To get a better understanding of the troubleshooting process, we sat down with Lana Michele, a member of the product development team, to walk us through it. We also talked about how the dev team designs and develops modules for the Simutech Training System.
Could you please introduce yourself?
My name is Lana Michele.
Could you please tell me a bit about yourself? Where did you go to school and for what?
I went to Algonquin College for Electrical Mechanical Engineering Technician and Robotics. Since then, I taught at Algonquin for twelve years in the robotics program and was co-coordinator. I also taught in the Electrical Engineering Technology program at the college. So, that’s my teaching background.
Do you have anything more to add about your professional background?
I have always continued to work in the industry even while I was teaching. Most of that involved converting electrical-mechanical equipment into PLC control systems.

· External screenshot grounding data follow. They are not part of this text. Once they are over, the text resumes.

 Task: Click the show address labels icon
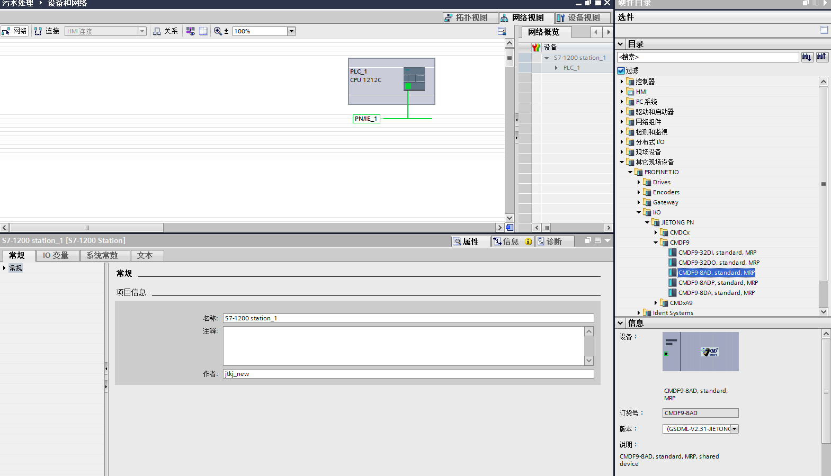(203, 31)
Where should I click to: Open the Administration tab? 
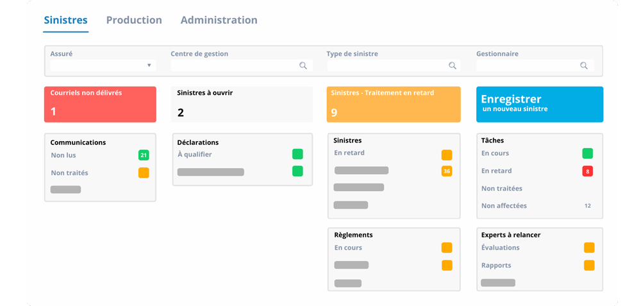219,20
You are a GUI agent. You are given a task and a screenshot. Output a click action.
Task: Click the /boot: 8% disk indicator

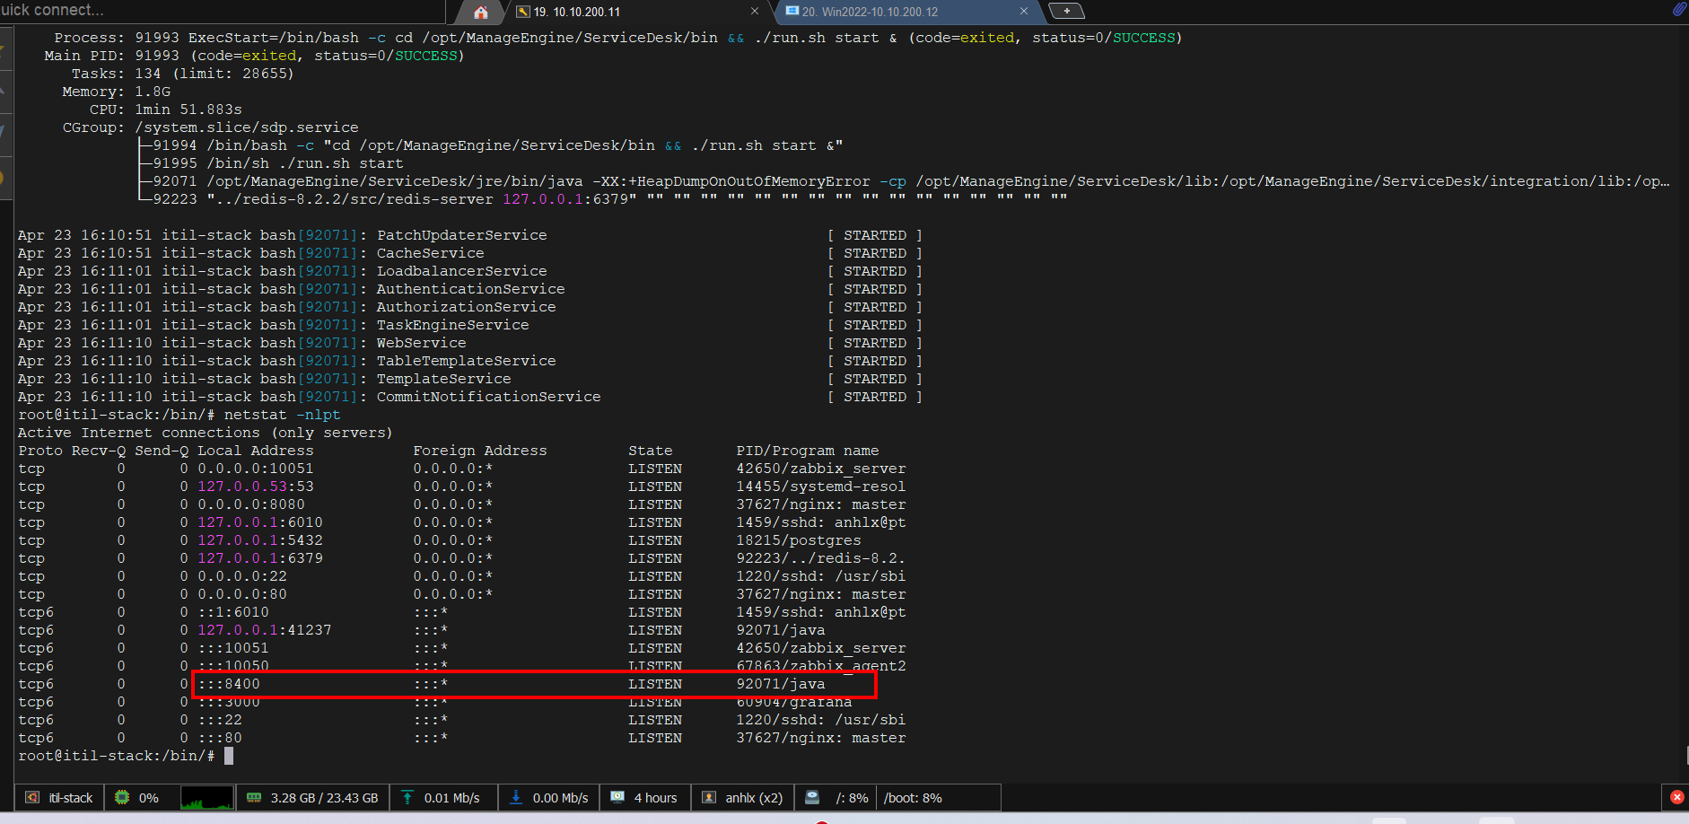click(x=913, y=798)
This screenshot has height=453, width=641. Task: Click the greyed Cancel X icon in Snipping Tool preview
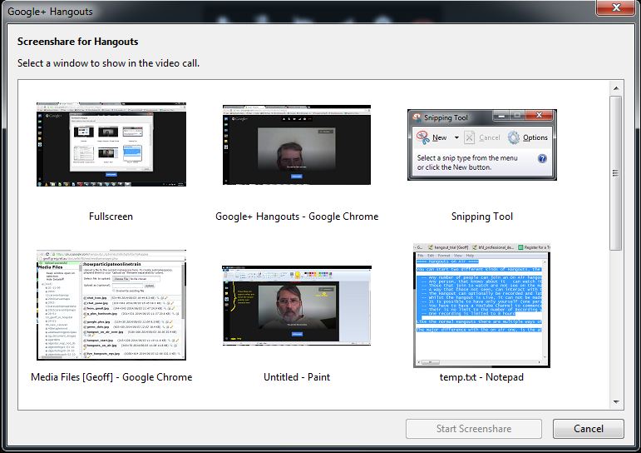[470, 137]
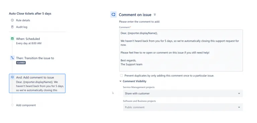Click the Transition issue action icon
The height and width of the screenshot is (123, 257).
[x=12, y=58]
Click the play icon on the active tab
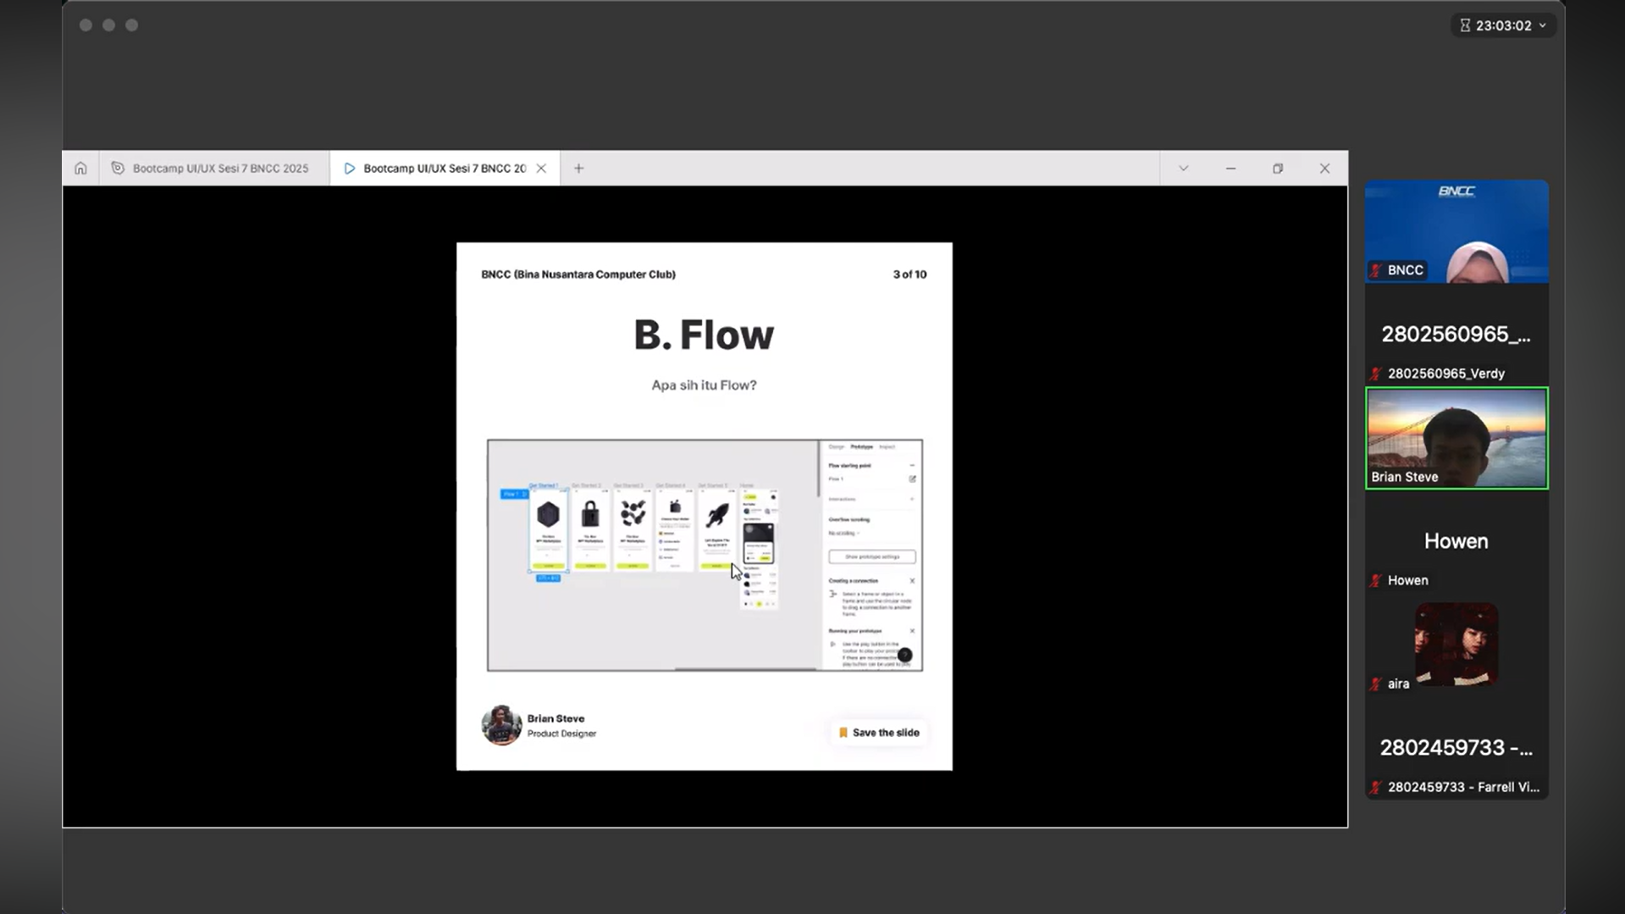Screen dimensions: 1625x914 [349, 169]
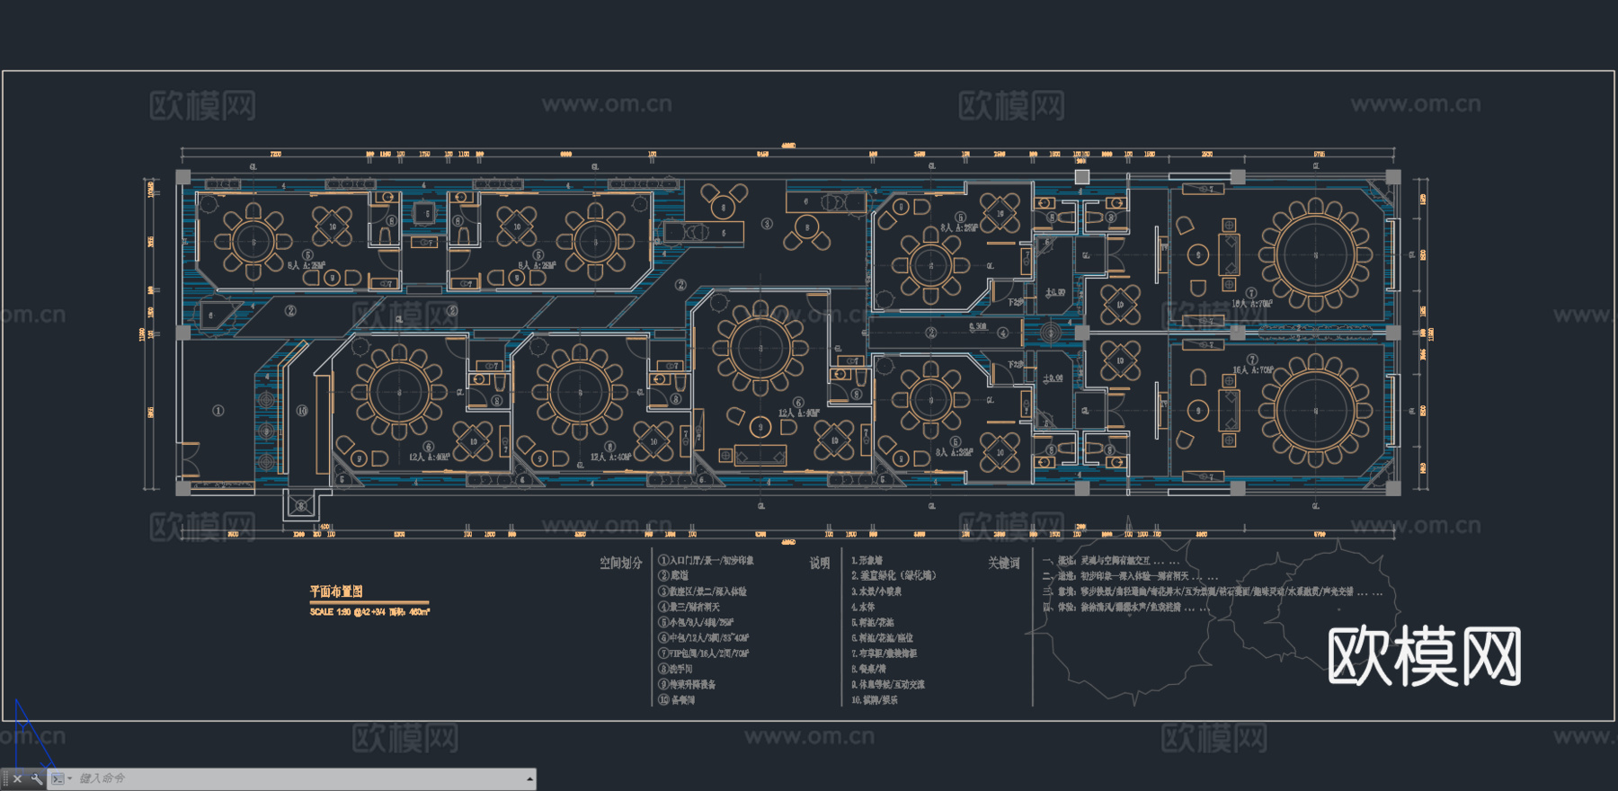Image resolution: width=1618 pixels, height=791 pixels.
Task: Open the recent commands dropdown arrow
Action: pyautogui.click(x=70, y=778)
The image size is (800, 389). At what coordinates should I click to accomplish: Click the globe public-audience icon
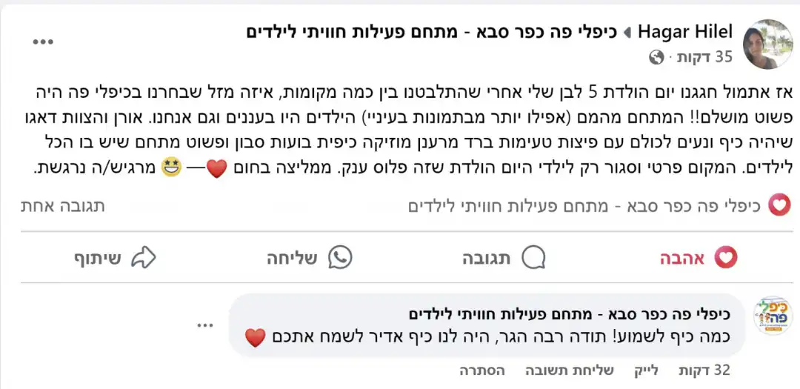click(656, 57)
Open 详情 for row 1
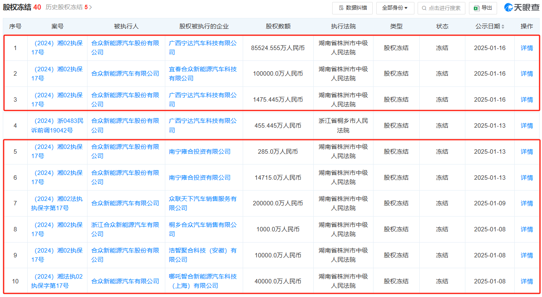This screenshot has width=542, height=297. (526, 48)
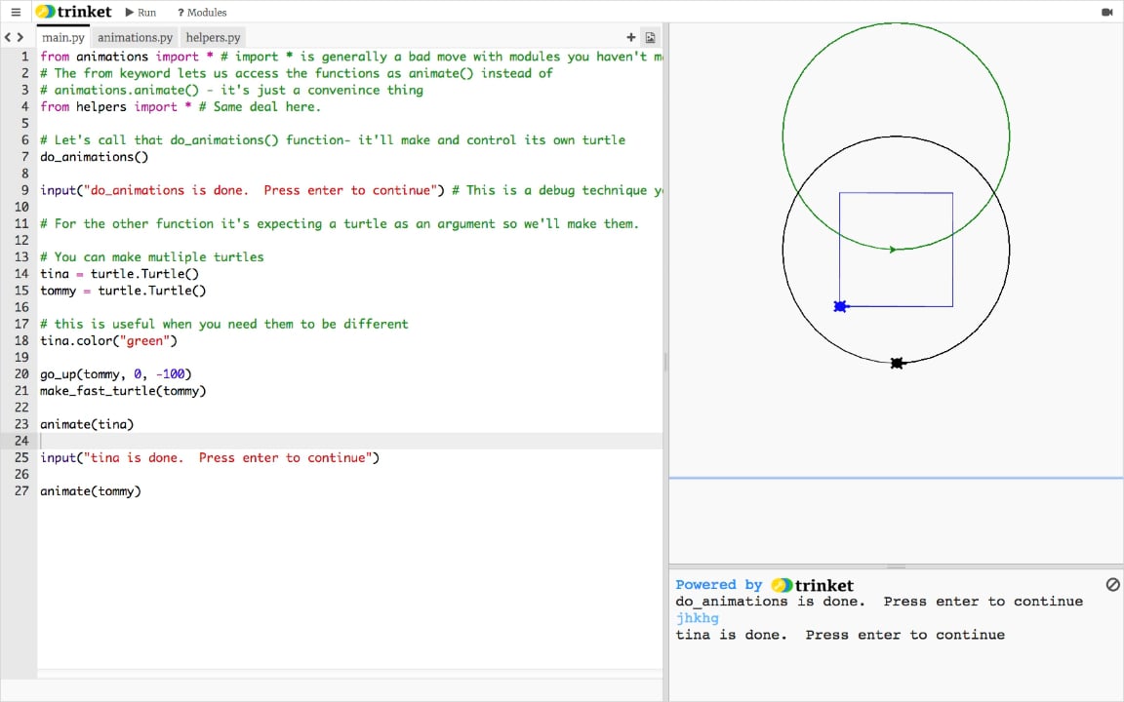This screenshot has height=702, width=1124.
Task: Open the hamburger menu
Action: [x=15, y=13]
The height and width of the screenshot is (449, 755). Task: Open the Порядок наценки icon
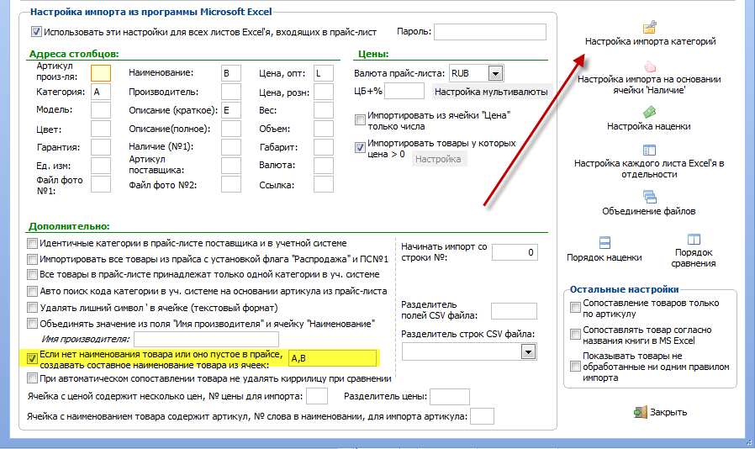click(x=605, y=242)
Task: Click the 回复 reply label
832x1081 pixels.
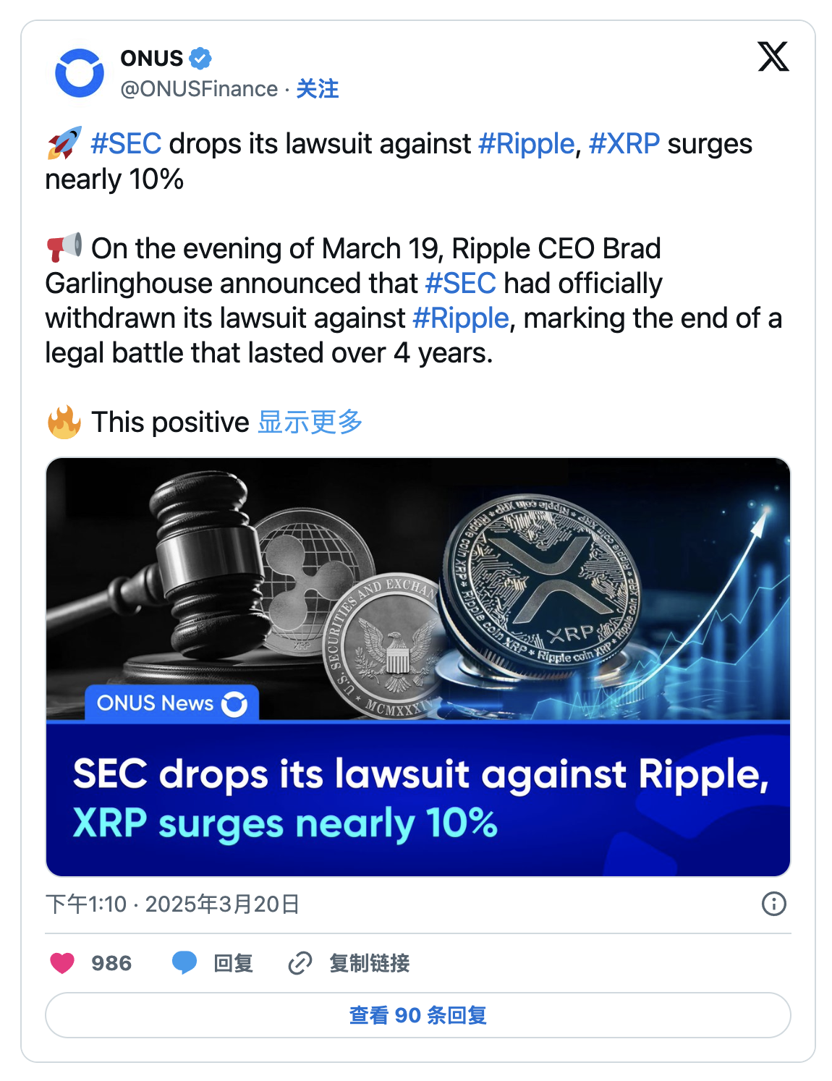Action: pos(233,963)
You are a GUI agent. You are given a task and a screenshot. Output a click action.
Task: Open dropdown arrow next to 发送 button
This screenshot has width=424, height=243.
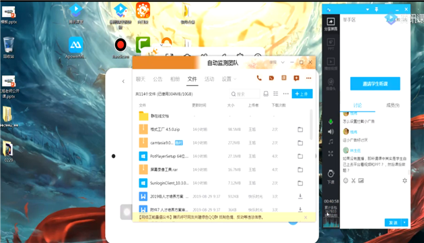click(404, 223)
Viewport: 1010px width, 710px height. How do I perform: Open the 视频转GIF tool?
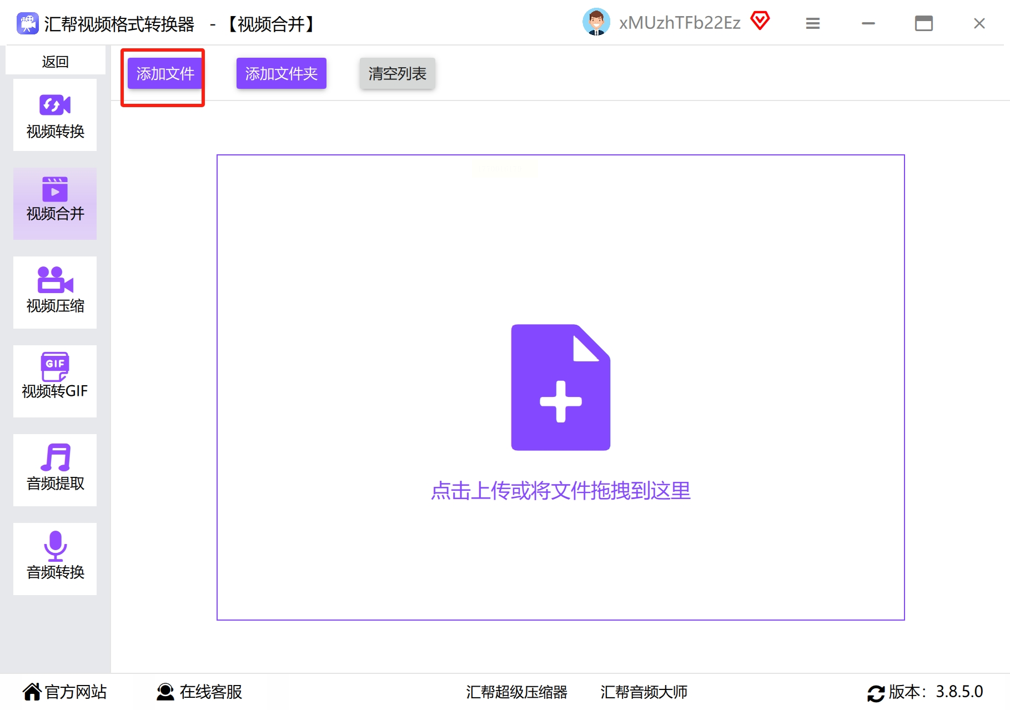(x=55, y=381)
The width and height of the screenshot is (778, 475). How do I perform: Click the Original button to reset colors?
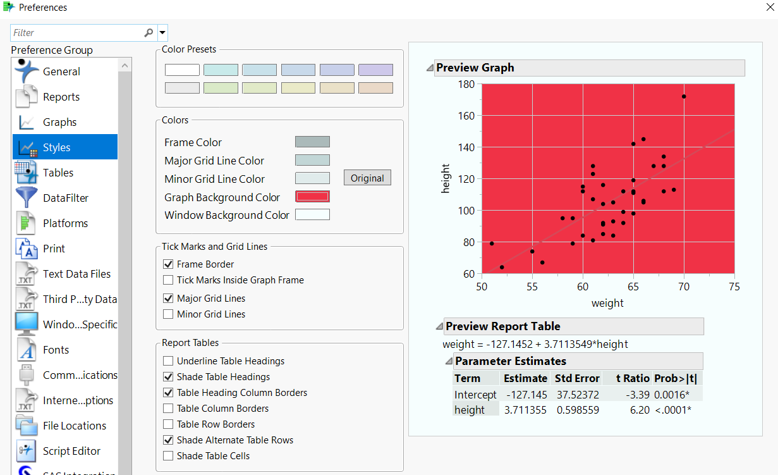point(367,177)
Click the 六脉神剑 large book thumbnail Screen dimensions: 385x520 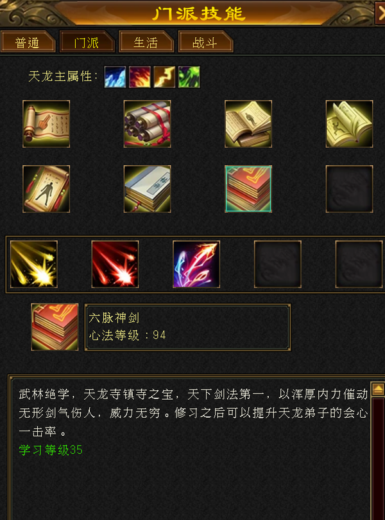click(x=55, y=327)
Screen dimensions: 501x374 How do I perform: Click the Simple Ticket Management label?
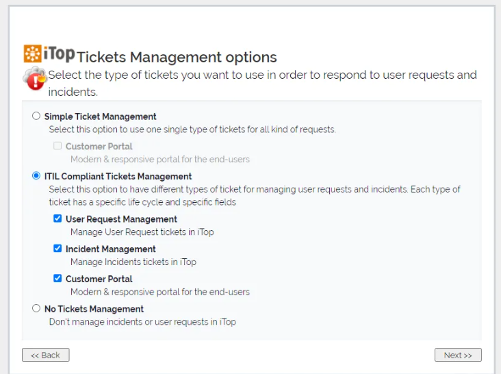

So, what is your role here at Simutech?
My role is, I guess I am a product manager where I contribute a lot of the theory and teaching techniques and stuff to the software.
Could you tell me a bit more about how you incorporate your history of teaching into this job?
When I was teaching, it was always a struggle to keep the students engaged and challenged and troubleshooting itself is a challenging skill. So, this software allows the user to develop troubleshooting skills. It’s hard to do in a school setting just for lab time from my own previous experience. Just the lab time involved to give them the time to properly troubleshoot is difficult to obtain. And, it is difficult to pass on. But here, this software does an excellent job for troubleshooting where there is constant feedback. It’s a very ‘real-life’ simulation where you really do feel like you are there, and everything acts just the way it should. But you don’t actually damage any equipment or actually shock yourself as in a real shock. But all of the other indicators are there, your visual indicators, your odour, all those kinds of things are there.
What exactly is troubleshooting?
Troubleshooting is learning how to solve a problem and approaching it from a logical point of view. So, if your system isn’t working and you open it up, and you say ‘oh, it must be a fuse,’ and you go through a process of elimination and test every fuse, that’s not logical troubleshooting. It’s a good waste of time. Or, if your heater isn’t working. Oh, it must be the heater and you automatically replace the heater without testing everything that came up to that point, you’re wasting money, you’re wasting resources, and you’re wasting time. So, troubleshooting is about problem solving in a systematic way that really cuts down on time, only replacing the components that need replaced, which cuts down on money, and just becoming more efficient at your job and solving problems.
Could you tell me a bit more about how this simulated training software is developed?
So, we have a scenario. We pick a scenario. We get the components, real-time. We build the circuit in real-time, like a real circuit, and test the components extensively to find out how it works under all kinds of various conditions and loads and situations. Then we break it, break it every way that we can, and we take that information and put it into our simulation. So, then, you’re getting real-time, real value feedback of what actually happens, not just theoretical feedback.
What are the main goals of the simulation software? What is the dev team trying to accomplish?
We’re trying to give people a tool to become really good troubleshooters because it is a really desirable skill and not everybody has it. It’s a skill, so once you learn how to look at something differently, in a logical approach, you can solve problems. It really is for any technician to become a lot better at their job and for companies because it makes their employees better troubleshooters, more efficient. It’s good for everybody. You save equipment, you save time, and you save downtime especially.
You talked a little bit about the simulated environment, and how do you think that helps the software meet its goals of trying to create an effective troubleshooting environment?
Well, the simulations have so many faults in them. We have so many possibilities for you to go in. Once you’ve been kind of playing with it or solving faults for a while, the situations, the source of a problem, they become easy to recognize. And, because you’re using your screwdrivers and all kinds of tools in the simulated environment, when you get to the actual, physical equipment in front of you, you have confidence and a set of skills that you’re going in with. The software helps you get there a lot faster.
Any last thoughts? Any last words?
The Simutech software is amazing. It’s amazing. It’s fun to play with. It’s very real-time, very realistic. It has been a joy to work on it and this simulation software.